QUOTED PASSAGE
****
Mullins Favourite For British Title After National Triumph With I Am Maximus

   I Am Maximus (Fr) (Authorized {Ire}) produced one of the most impressive Grand National-winning performances in some time to propel Willie Mullins to the head of the British Trainers' Championship.

Owned by JP McManus and ridden by Paul Townend, last year's Irish Grand National hero represented winner number two in the Aintree showpiece for Mullins, who sent out Hedgehunter (Ire) (Montelimar) to success in 2005.

Returned the 7-1 co-favourite, I Am Maximus stormed clear of Delta Work (Fr) (Network {Ger}) in second with former Gold Cup winner Minella Indo (Ire) (Beat Hollow {GB}) back in third.

Betfair reacted to the victory by making Ireland's dominant jumps trainer an 8-15 favourite to clinch a breakthrough British Championship ahead of Paul Nicholls and Dan Skelton at 2-1 and 5-1, respectively.

Mullins said, “I thought Paul was super on him as I'm not sure the horse was giving him a lot of help on the way round and I could see him just minding him the whole way round.

“We saw that last year in the Irish National and he has supreme confidence in the horse and he always has that bit in the tank. When he was cut off going to the second last or the last, you saw him coming out around and just biding his time waiting for his challenge to deliver.
****
PROVIDED MATERIAL
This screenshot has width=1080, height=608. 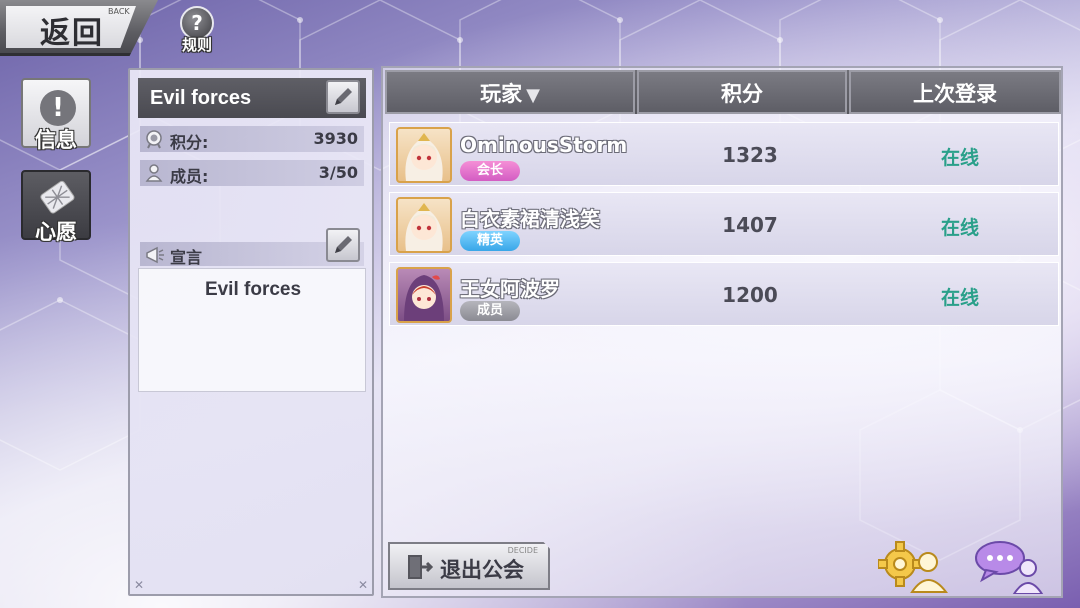 I want to click on header-player: 玩家 ▼, so click(x=510, y=92).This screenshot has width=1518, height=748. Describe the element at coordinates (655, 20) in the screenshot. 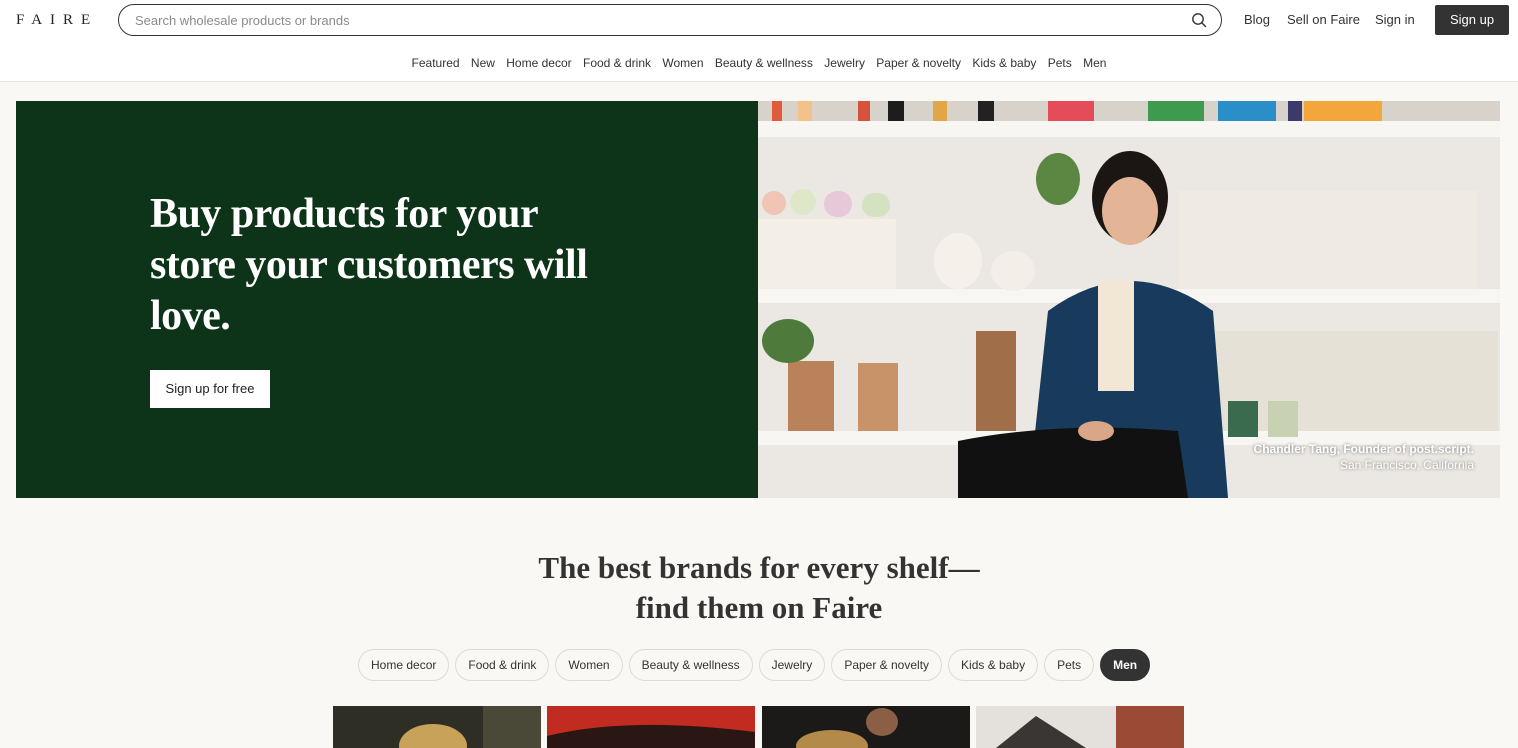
****
Using the Grand National report, answer these:
1. Who rode I Am Maximus?
2. Which horse finished second?
3. At what odds did Betfair put Dan Skelton for the British Championship?
The lines placed after the Grand National report aren't needed for anything here.

1. Paul Townend
2. Delta Work
3. 5-1